I installed a IOTA DLS-55 amp battery charger to compliment my campers converter. A converter is really just a battery charger that puts out extra amps when you are using 12 volt power in your rv. A typical 55 amp converter will supply up the 55 amps when those amps are needed but only about 2 amps are dedicated for battery charging. Plus the voltage is not enough to fully charge the battery.

My converter is additionally handicapped by being at the rear of our trailer, nearly 35 feet from our batteries. With the voltage loss from the long cables, only .4 amps makes it to the batteries.

Trojan (our battery manufacture) recommends charging at 14.8 volts and most charger only charge at 14.3 volts.
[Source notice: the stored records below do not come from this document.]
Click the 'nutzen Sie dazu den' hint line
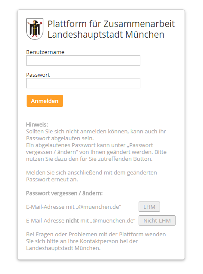Image resolution: width=203 pixels, height=274 pixels. [89, 159]
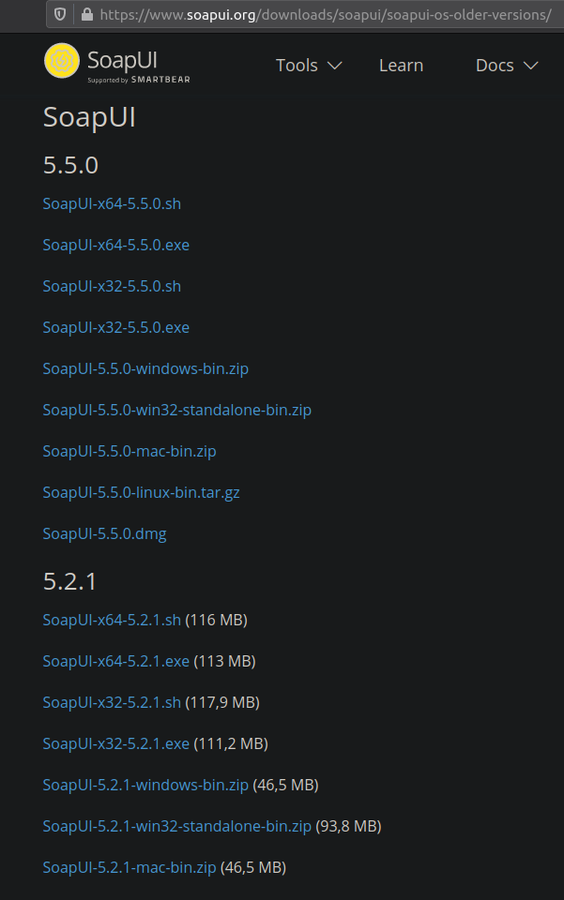Expand the Tools menu chevron

pyautogui.click(x=335, y=66)
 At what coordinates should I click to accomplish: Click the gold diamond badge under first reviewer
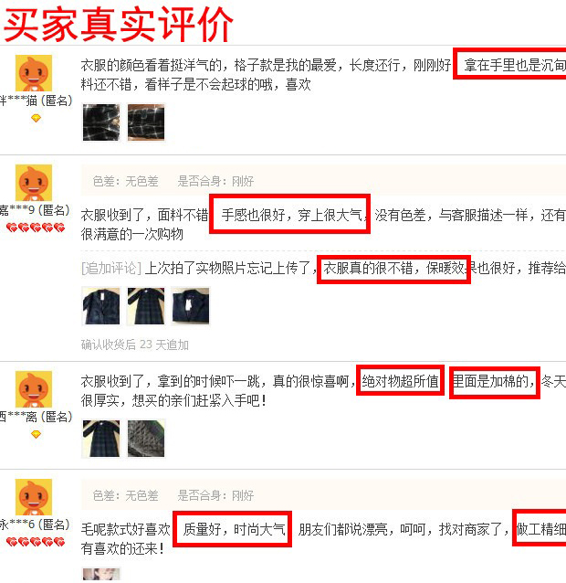tap(36, 118)
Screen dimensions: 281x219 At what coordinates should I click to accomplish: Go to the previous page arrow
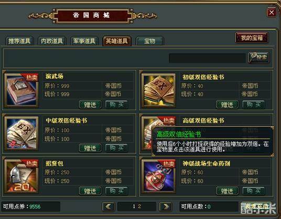coord(109,206)
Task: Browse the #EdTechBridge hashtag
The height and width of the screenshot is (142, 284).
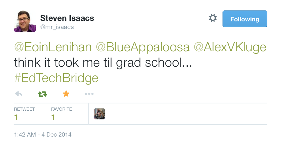Action: point(56,78)
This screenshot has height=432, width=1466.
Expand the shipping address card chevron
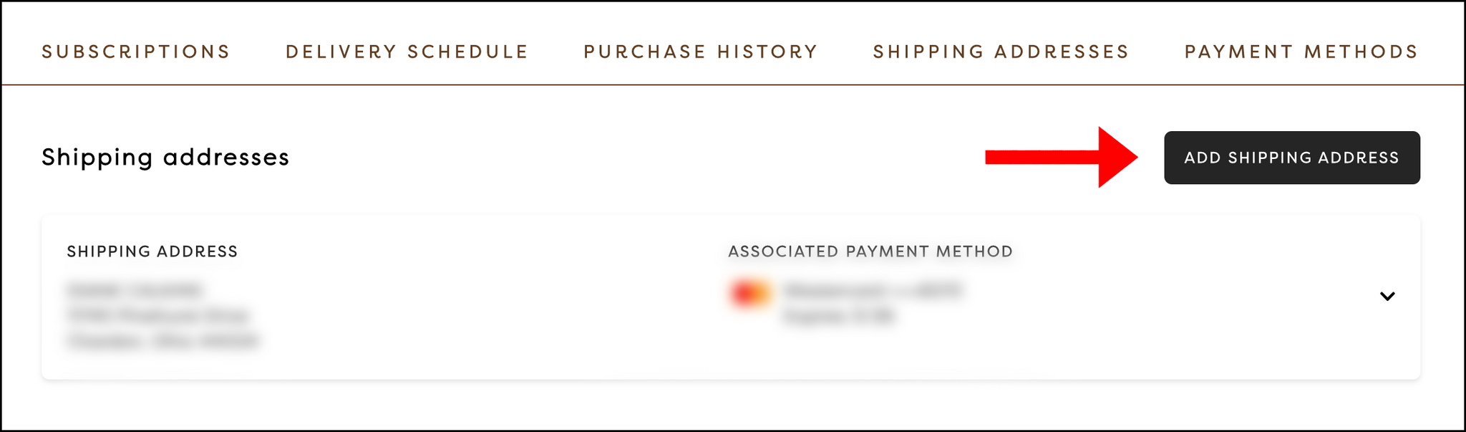click(x=1387, y=296)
http://www.backwoodsolar.com/ modifies the IOTA charger to charge at 14.8 volts and 15.4 volts when needed to equalize the batteries. Order their catalog, the first 30 pages is a "how-to" on "off-grid" before they even offer to sell you anything.
These people "walk the walk".













The charger is very simple to install (therefore no installation pictures), comes with standard three prong wire and you add your own 12 volt cables to the batteries and a ground wire for the case.

















Use the small cable with phone jack end to plug into charger to up the voltage for equalization.














I hard wired the charger in a forward compartment a short distance from the batteries, ran the circuit through a switch to control its operation and mounted it in the lower part of the kitchen cabinet.















My Trimetric meter registered 54 amps when I threw the switch. The charge tapers off as the batteries are charging and by the time I decided to take a picture it was putting out 41.6 amps.

I can now read my Trimetric meter (fuel gauge for the batteries) and charge as needed via the switch. No hooking and unhooking needed. The charger cannot be on all the time or it will boil the water from the batteries. It works whether I am using campground power or our generator.



Camping with no electricity, no problem. Watch satellite tv using our inverter at night and run the generator to fire up the coffee pot in the morning and recharge the batteries at the same time.



I have a inverter large enough to run the coffee pot or microwave that is yet to be installed. Probably will wait to see if I install solar panels because I now need the generator to charge the batteries anyway so I might as well power the coffee pot also.